Pericias revelan que las impresoras halladas en la causa de las computadoras de la Policía habrían sido del Estado

Al analizar la memoria de los equipos, los investigadores encontraron documentos vinculados al Ministerio de Educación. La causa por la millonaria compra ya tiene cinco imputados.

La investigación por la millonaria compra de computadoras para la Policía de San Juan sumó un nuevo elemento que podría ser determinante para el avance de la causa. Según confirmaron fuentes calificadas, las pericias realizadas sobre las impresoras secuestradas revelaron la existencia de documentación vinculada al Ministerio de Educación, lo que alimenta la hipótesis de que esos equipos habrían pertenecido previamente a una repartición del Estado.

El dato surgió durante los análisis informáticos realizados sobre los dispositivos encontrados en un depósito de Capital.

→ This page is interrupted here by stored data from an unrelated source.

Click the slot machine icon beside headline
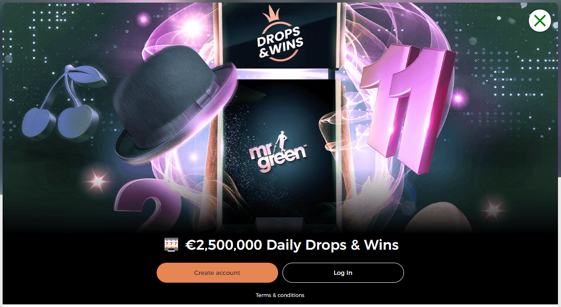The image size is (561, 307). point(171,245)
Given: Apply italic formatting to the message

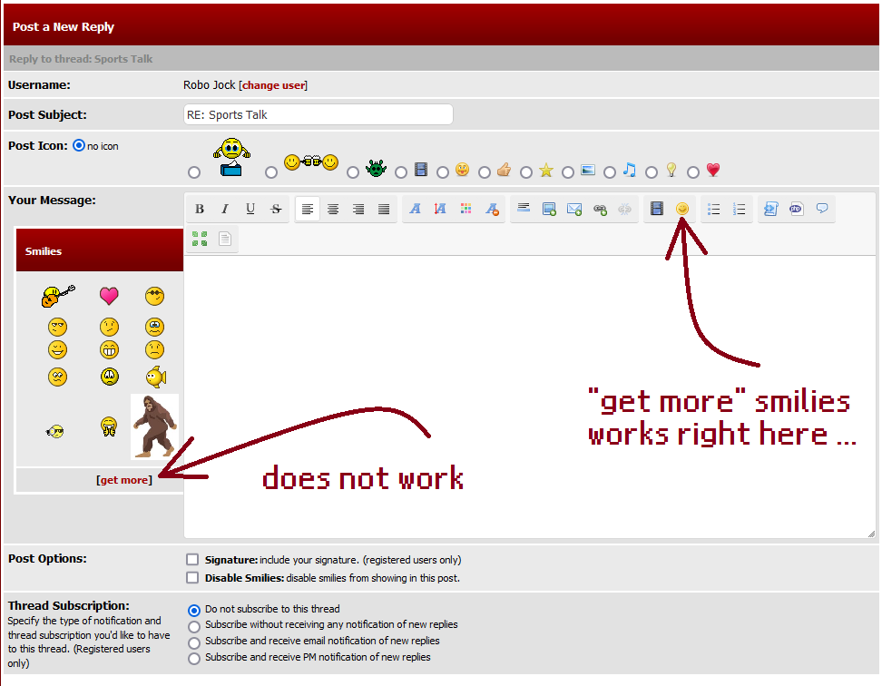Looking at the screenshot, I should 225,210.
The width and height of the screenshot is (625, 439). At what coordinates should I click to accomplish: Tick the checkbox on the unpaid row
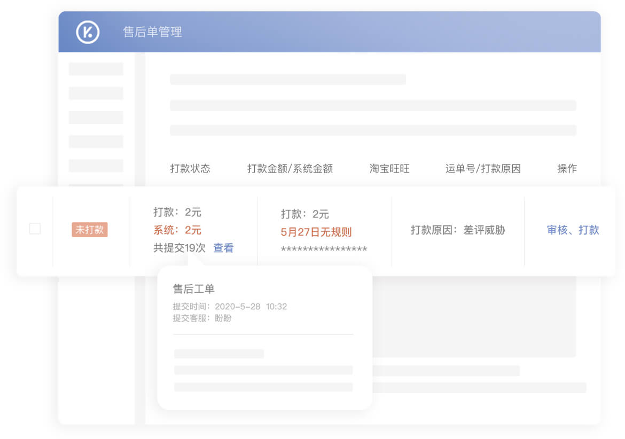pyautogui.click(x=35, y=229)
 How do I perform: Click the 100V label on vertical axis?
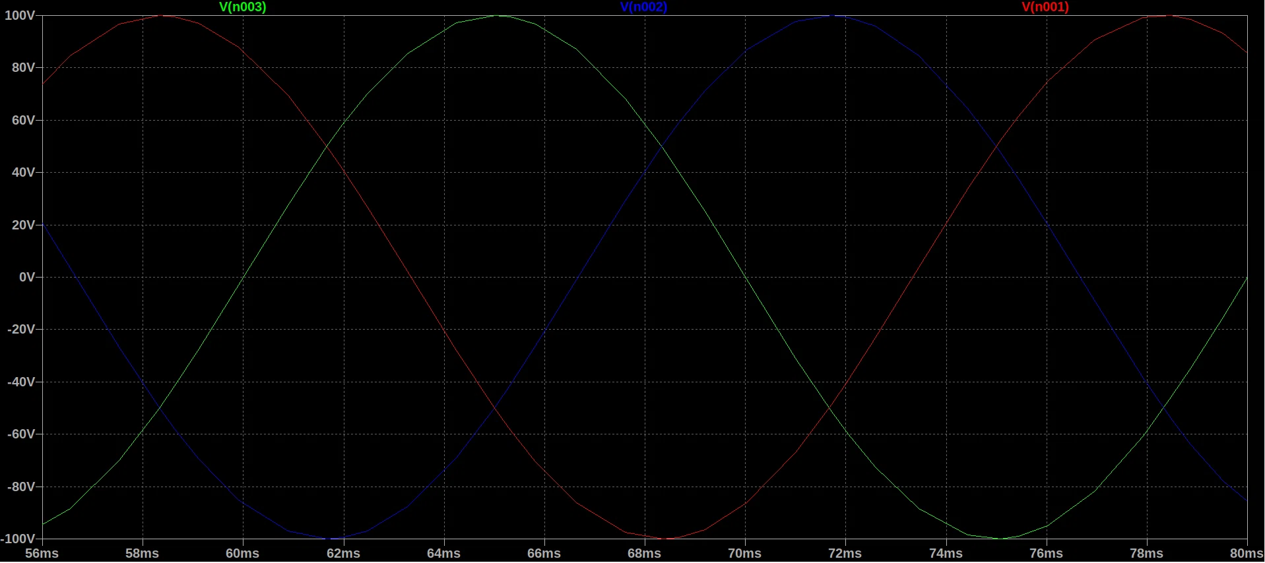(20, 15)
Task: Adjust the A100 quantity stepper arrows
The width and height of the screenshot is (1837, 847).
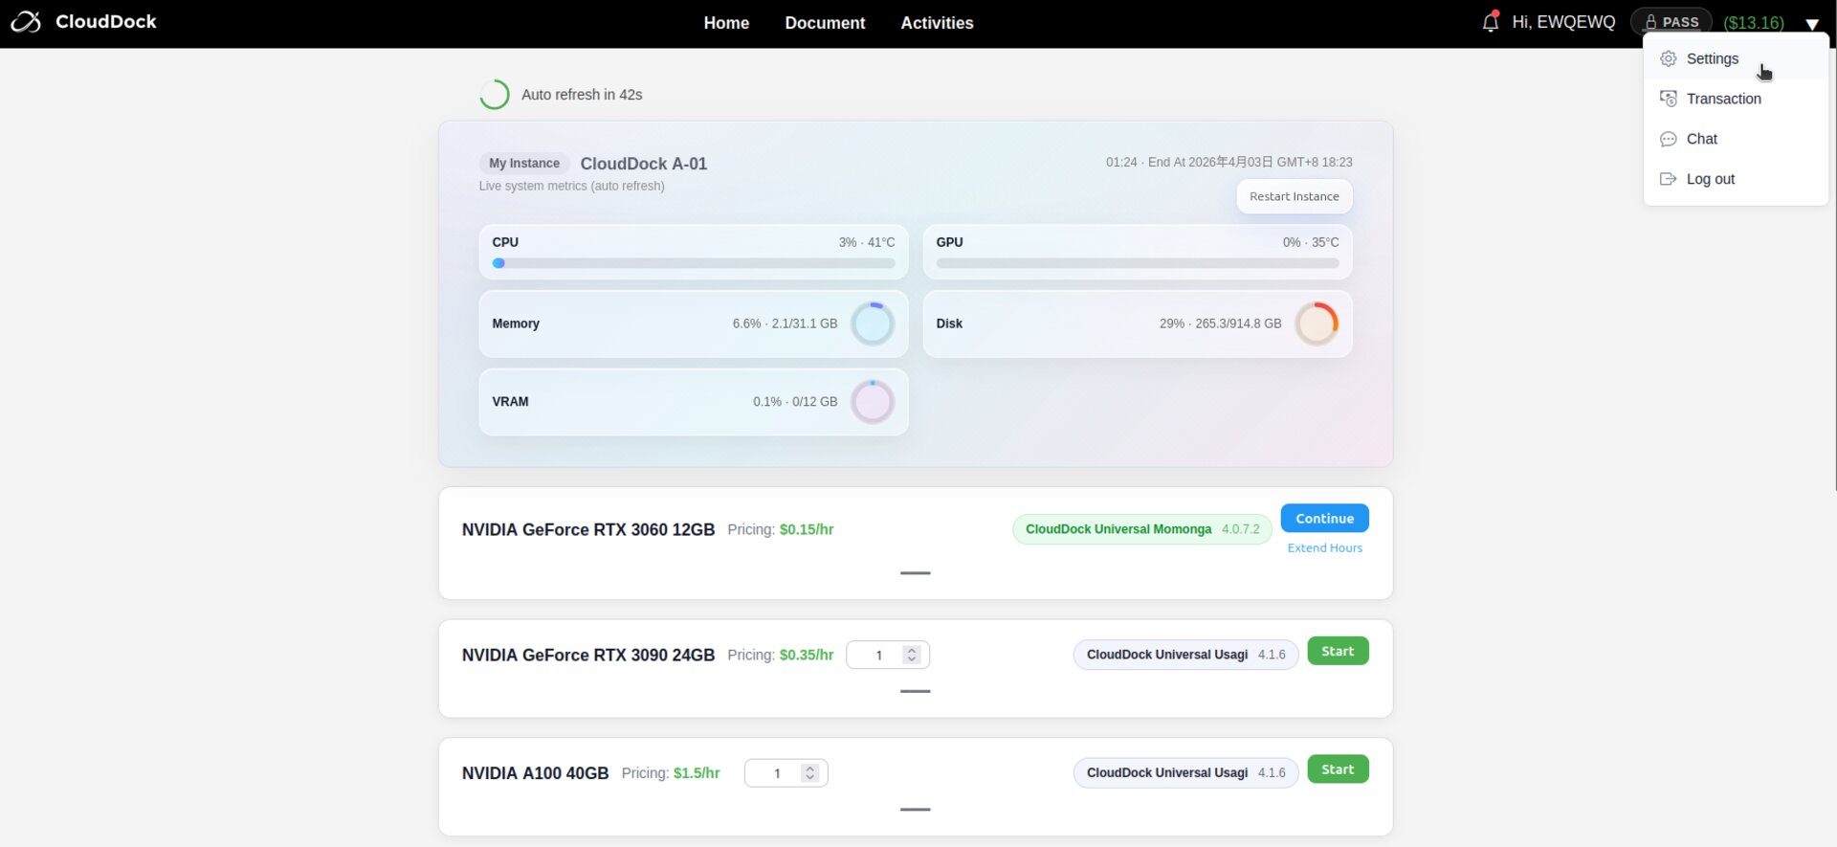Action: tap(809, 773)
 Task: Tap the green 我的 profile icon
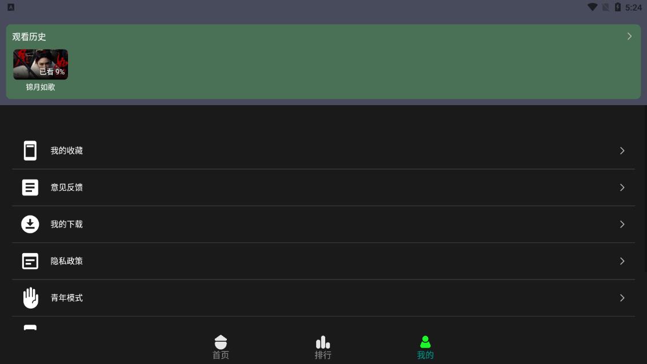pyautogui.click(x=425, y=342)
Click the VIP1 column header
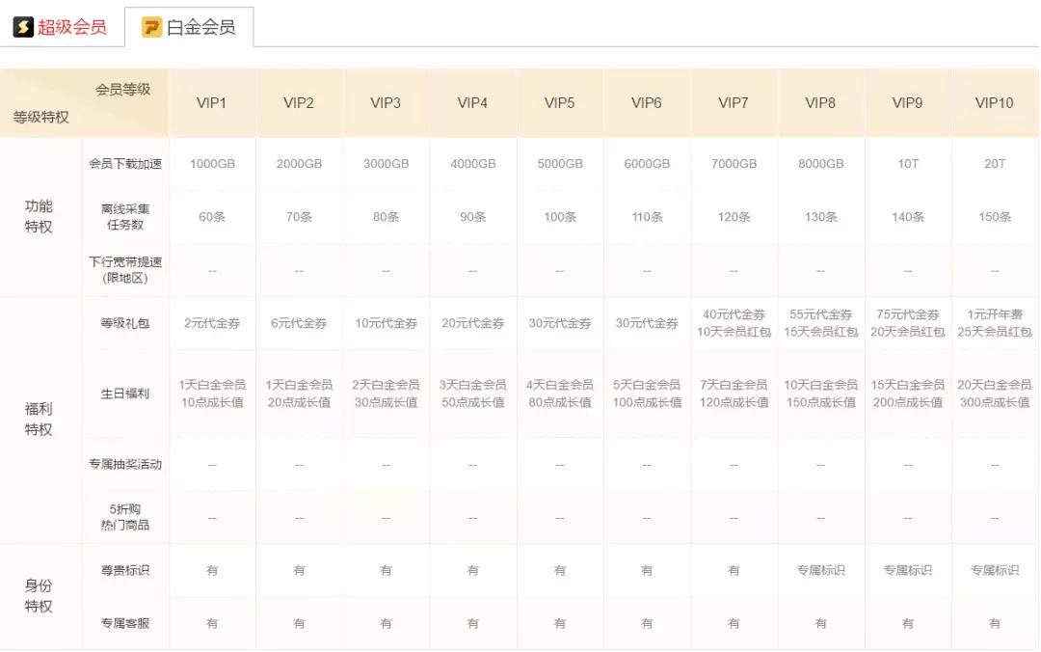The width and height of the screenshot is (1041, 652). (x=211, y=100)
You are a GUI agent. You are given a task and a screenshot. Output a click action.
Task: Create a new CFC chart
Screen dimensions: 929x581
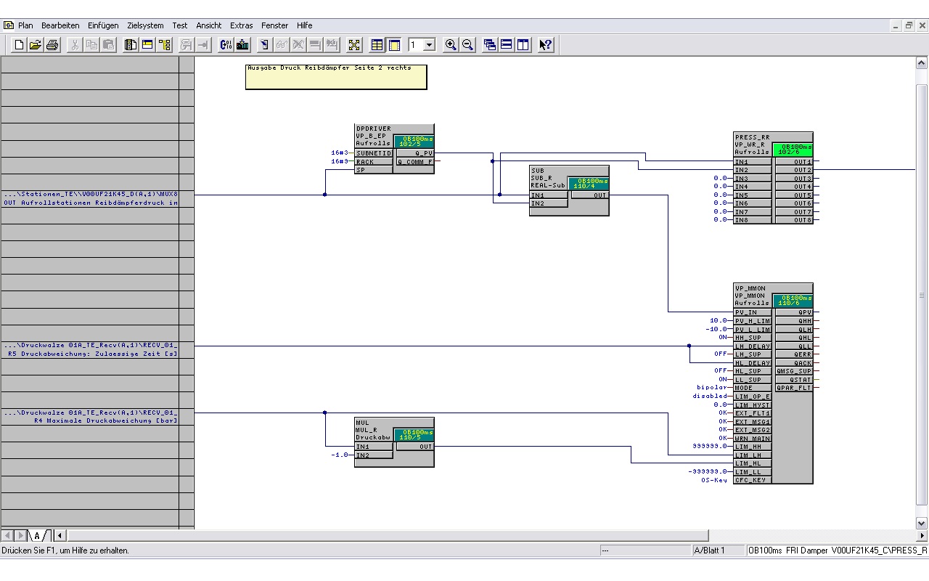point(17,44)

Al imprimir los archivos almacenados en la memoria interna de algunas impresoras, los peritos detectaron documentos correspondientes a esa cartera provincial.

Si bien la investigación continúa y esa línea aún debe ser corroborada, el hallazgo refuerza otra de las sospechas del expediente: que parte del equipamiento entregado no era nuevo, pese a haber sido adquirido como tal en el marco de una licitación pública.

La compra bajo investigación

La causa fue formalizada por la UFI Delitos Especiales, que investiga presuntos delitos de fraude en perjuicio de la administración pública e incumplimiento de los deberes de funcionario público. El fiscal Roberto Ginsberg solicitó un plazo de un año para reunir pruebas y determinar las responsabilidades de los involucrados.

El expediente tiene su origen en la compra de 150 computadoras, 20 impresoras y 10 tablets realizada durante el último año de la gestión provincial anterior con fondos enviados por el Ministerio de Seguridad de la Nación. La operación demandó una inversión de alrededor de 90 millones de pesos, pero los equipos nunca fueron distribuidos en las dependencias policiales.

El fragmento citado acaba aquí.